This research was developed by the COV-IRT Subgroup: Viral Genomics and Evolution.
Collaborators include Nicolae Sapoval, Medhat Mahmoud, Michael D. Jochum, Yunxi Liu, R. A. Leo Elworth, Dreycey Albin, Huw Ogilvie, Michael D. Lee, Sonia Villapol, Kyle M. Hernandez, Irina Maljkovic Berry, Jonathan Foox, Afshin Beheshti, Krista Ternus, Kjersti M. Aagaard, David Posada, Christopher E. Mason, Fritz Sedlazeck, Todd J. Treangen
This preprint was posted on July 2, 2020
The COVID-19 pandemic has sparked an urgent need to uncover the underlying biology of this devastating disease. Though RNA viruses mutate more rapidly than DNA viruses, there are a relatively small number of single nucleotide polymorphisms (SNPs) that differentiate the main SARS-CoV-2 clades that have spread throughout the world.

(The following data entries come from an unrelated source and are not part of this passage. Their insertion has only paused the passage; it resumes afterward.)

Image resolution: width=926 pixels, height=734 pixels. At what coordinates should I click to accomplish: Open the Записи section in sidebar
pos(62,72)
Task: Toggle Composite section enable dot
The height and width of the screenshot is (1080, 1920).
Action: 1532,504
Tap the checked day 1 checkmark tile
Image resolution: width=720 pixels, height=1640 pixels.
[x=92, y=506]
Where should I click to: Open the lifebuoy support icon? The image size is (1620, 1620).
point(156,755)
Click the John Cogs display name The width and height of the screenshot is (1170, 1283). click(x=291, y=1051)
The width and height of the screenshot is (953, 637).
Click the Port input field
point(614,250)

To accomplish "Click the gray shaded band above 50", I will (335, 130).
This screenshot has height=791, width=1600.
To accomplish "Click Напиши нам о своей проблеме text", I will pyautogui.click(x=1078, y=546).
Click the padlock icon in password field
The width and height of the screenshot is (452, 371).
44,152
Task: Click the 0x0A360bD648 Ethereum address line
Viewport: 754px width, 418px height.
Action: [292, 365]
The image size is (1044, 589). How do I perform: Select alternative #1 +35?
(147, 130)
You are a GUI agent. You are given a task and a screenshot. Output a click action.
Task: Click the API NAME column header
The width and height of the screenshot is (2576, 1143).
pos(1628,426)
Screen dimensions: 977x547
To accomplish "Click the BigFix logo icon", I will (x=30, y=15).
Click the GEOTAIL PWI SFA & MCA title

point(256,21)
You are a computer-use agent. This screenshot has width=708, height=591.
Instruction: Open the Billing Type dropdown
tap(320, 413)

In this study, we investigated over 7,000 SARS-CoV-2 datasets to unveil both intrahost and interhost diversity. Our intrahost and interhost diversity analyses yielded three major observations. First, the mutational profile of SARS-CoV-2 highlights iSNV and SNP similarity, albeit with high variability in C>T changes. Second, iSNV and SNP patterns in SARS-CoV-2 are more similar to MERS-CoV than SARS-CoV-1. Third, a significant fraction of small indels fuel the genetic diversity of SARS-CoV-2. Altogether, our findings provide insight into SARS-CoV-2 genomic diversity, inform the design of detection tests, and highlight the potential of iSNVs for tracking the transmission of SARS-CoV-2.